Однако на следующий день бусы девушки, издалека напоминающие рубины и так явно контрастирующие и с ее черными волосами, свободно спадающими на спину, и с тонким шерстяным черным свитерком – «водолазкой», плотно облегающей ее стан, снова оказывались целы. И, если продолжить разговор о бусах, то надо сказать, что они не висели на шее девушки, а, скорее, лежали на ее высокой груди, словно просящейся наружу из плена одежд. И их равномерное покачивание на этом желанном ложе, когда девушка проходила мимо, невероятно волновало меня. И так самому хотелось стать этими бусами, которые девушка, всякий раз после нанесенного им ущерба – съеденных ягод, восполняла новыми спелыми плодами шиповника. Благо что шиповник рядом с моим стационаром – одиноким балком (почти на самом берегу Байкала), привезенном сюда по льду озера еще зимой, в конце февраля, и располагающимся на довольно большом расстоянии от красивой деревеньки Большие Коты, где находилась биостанция Иркутского госуниверситета, рос тут повсюду. Особенно много его было на не таком уж высоком берегу безымянного говорливого ручейка, впадающему в Байкал, недалеко от моего стационара. Правда, эти большие, почти непроходимые, заросли шиповника были особенно густы ближе к старинному, совсем малюсенькому кладбищу. Оно как раз и находилось на сухом возвышенном берегу ручья, совсем недалеко от моего походного вагончика, через поляну. Всегда отчего-то ровно выкошенную, изумрудную.
Кладбище не имело ограды. Оно было такое старинное, что распознать его можно было лишь по покосившимся, наполовину трухлявым уже деревянным крестам и заросшим изумрудной травой, почти невидимым бугоркам могил, на которых и рядом с которыми, на просторной поляне, разделяющей мой стационар с сим скорбным местом, росла еще и душистая, крупная, дикая и очень вкусная земляника.
На кладбище, находящемся, как и мой стационар, километрах в трех-четырех от деревни, похоже, лет тридцать уже никого не хоронили. И порою мне, двадцатисемилетнему аспиранту Ленинградского зоологического института, работавшему летом здесь, по договору, с Лимнологическим институтом, даже начинало казаться, что в этом счастливом, таком красивом месте живут бессмертные люди…

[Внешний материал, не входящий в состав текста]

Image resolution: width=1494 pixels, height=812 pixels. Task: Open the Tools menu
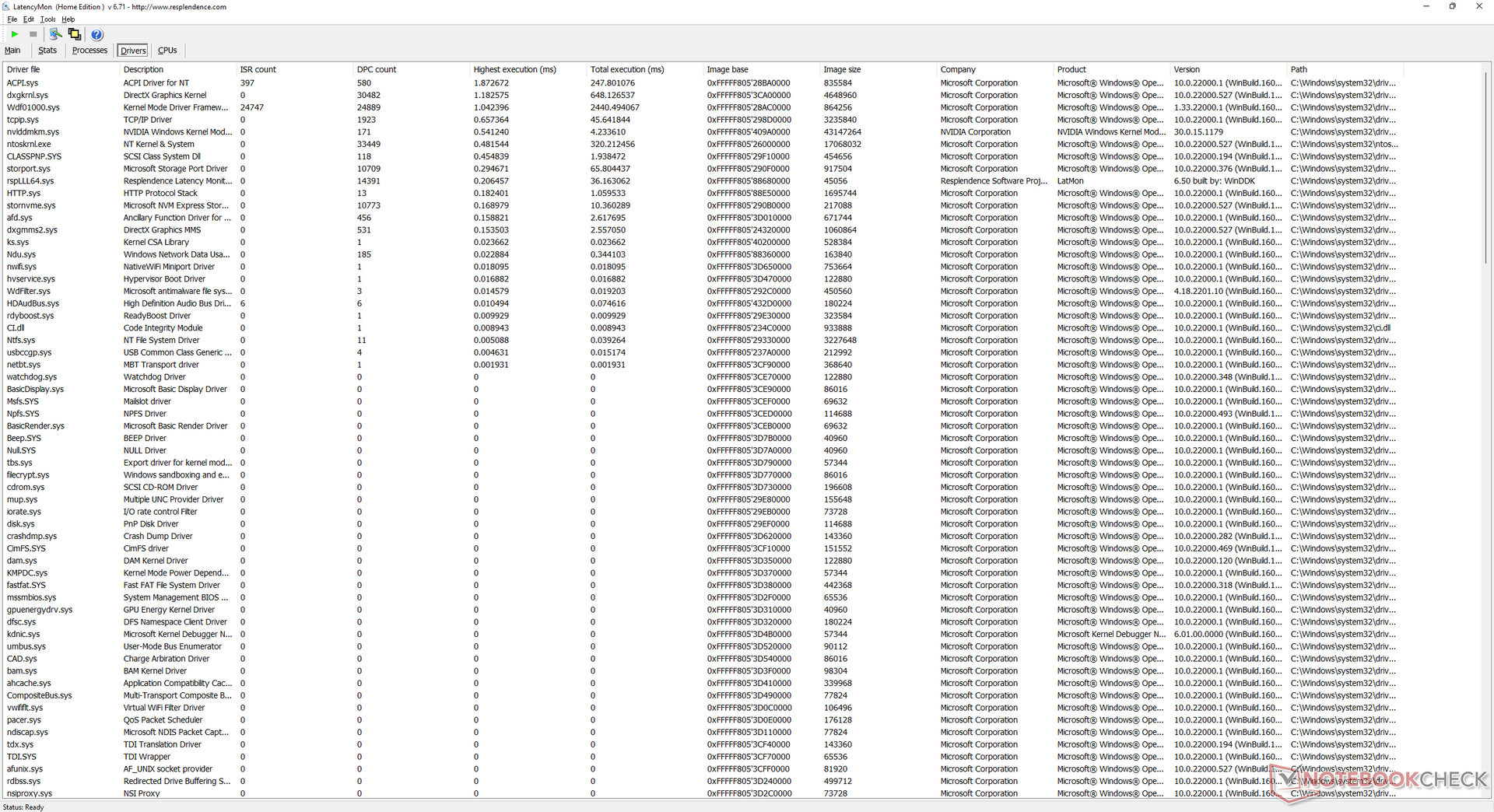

Вот, написал эту фразу и подумал, какое же это великое – двойное удовольствие – писать. Рассказывать некую историю другим и… себе. Поскольку ни начала, ни конца описываемой истории ты, как правило, не знаешь, угадывая лишь некоторые туманные контуры повествования. Ибо писательский труд – это нечто таинственное, непознанное до конца. И порою, что бывает нередко, ты чувствуешь, что это занятие дает тебе иногда возможность даже заблуждаться. Но заблуждаться осознанно. Тем более что правда жизни всегда куда сложнее и богаче любой фантазии. О чем говорил, кстати, еще и Федор Михайлович Достоевский, утверждая что: «Самое фантастичное – это действительность». Но все эти невероятно волнующие ощущения, сопутствующие творческому процессу, возможны лишь тогда, когда ты воспринимаешь время не как «стрелу летящую», а как вечный (именно вечный) подарок.

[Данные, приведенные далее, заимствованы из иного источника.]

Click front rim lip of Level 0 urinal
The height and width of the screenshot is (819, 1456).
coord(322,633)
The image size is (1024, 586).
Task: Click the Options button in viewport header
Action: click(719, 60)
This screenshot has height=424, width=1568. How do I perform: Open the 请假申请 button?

Что же касается сюжетов, то у настоящих писателей сюжет всегда один – это то, что происходит в головах и сердцах людей. Все остальное – так, пошлые старые анекдоты. А анекдоты большинству нормальных людей все-таки мало интересны.

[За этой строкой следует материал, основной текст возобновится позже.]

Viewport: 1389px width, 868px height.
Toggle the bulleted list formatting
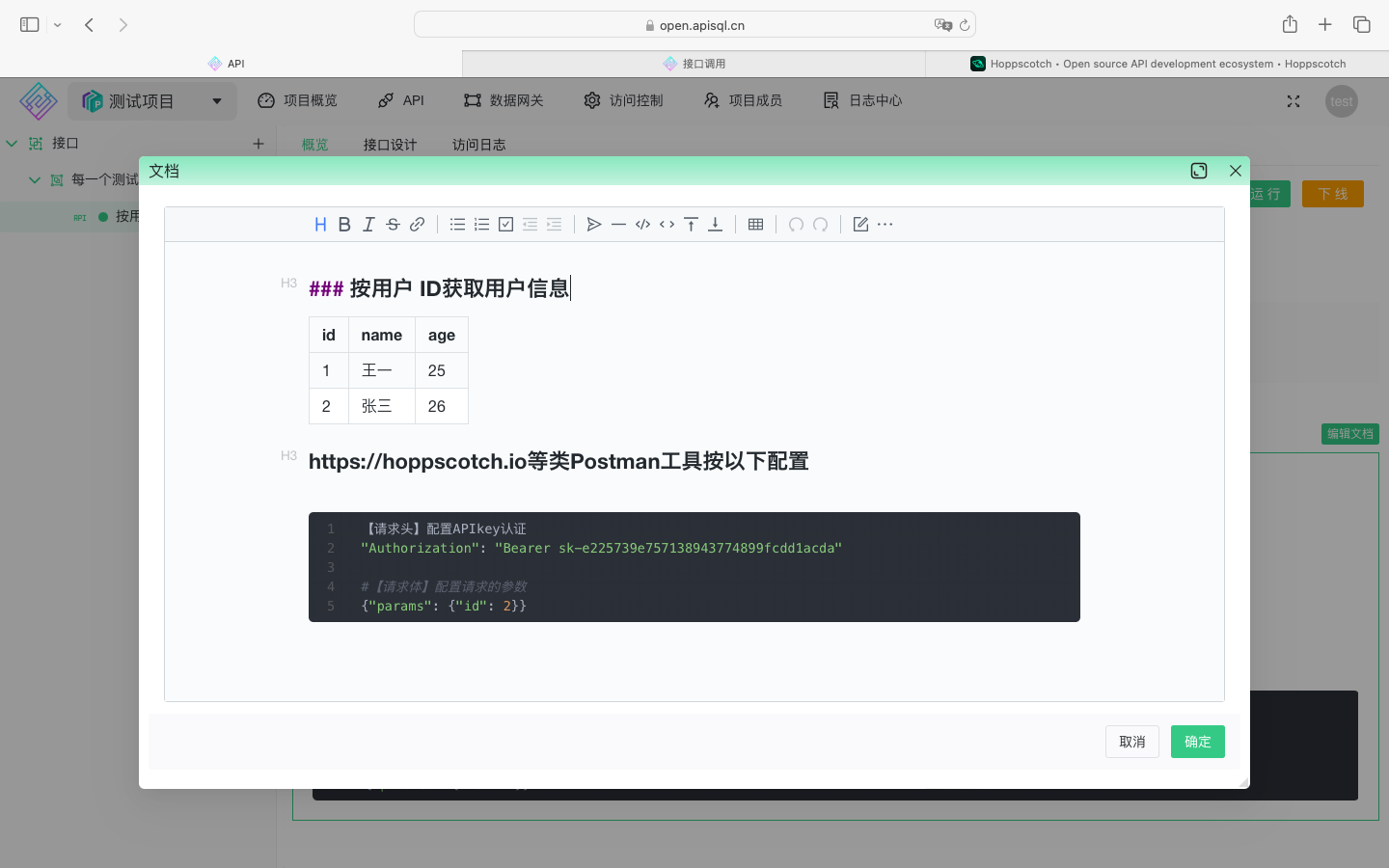457,224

И еще. Когда сам веришь в то, что пишешь, это состояние становится просто неописуемым наслаждением. Тем более что настоящий писатель никогда не копирует жизнь, он ее преображает, создавая нечто новое, никогда до него не существовавшее. Хотя фантазия и жизнь – это далеко не одно и то же. И именно поэтому любое художественное произведение – будь то новелла, эссе, рассказ, повесть, роман – это всегда все-таки немного миф. Греза, мечта, необязательно имеющая отношение к жизни. О чем говорил Иван Алексеевич Бунин, проговорившись однажды о том, что «Темные аллеи» – это не то, что со мною было, а то, о чем я мечтал». А ведь «Темные аллеи» были одним из любимейших его произведений о любви. И написаны они были во время Второй мировой войны, когда мир как бы обезумел от кровопролития. И в этом обезумевшем мире спасением могла стать только любовь, в самом широком ее понимании. Вот еще, отчего, будто ты бросаешь тонущим людям спасательный круг, так приятно писать о любви, о своих чувствах. Погружаясь в вымышленную, хотя и реальную, действительность – в ту, в которой ты бы хотел жить, а не в той, в которой живешь или жил до того. Отчего и читатель, бывает, потом говорит. Да, в этой книге все, как было. Но только… интереснее, чем было. Как-то увлекательнее, что ли. Вроде что-то немного другое. В этом и есть эффект литературы. А от этого и у пишущего человека нередко появляется некая безграничная, странная свобода, не связанная ни с конкретным материалом, ни с оглядкой на прошлое… Поскольку писатель все-таки творит будущее. И все у него идет в дело! Все, что он знает. Все, оказывается, можно переплавить, – как говорил с некоторой иронией о себе Александр Чудаков, автор прекрасного романа «Ложиться мгла на старые ступени», – «в чеканную маловысокохудожественную прозу».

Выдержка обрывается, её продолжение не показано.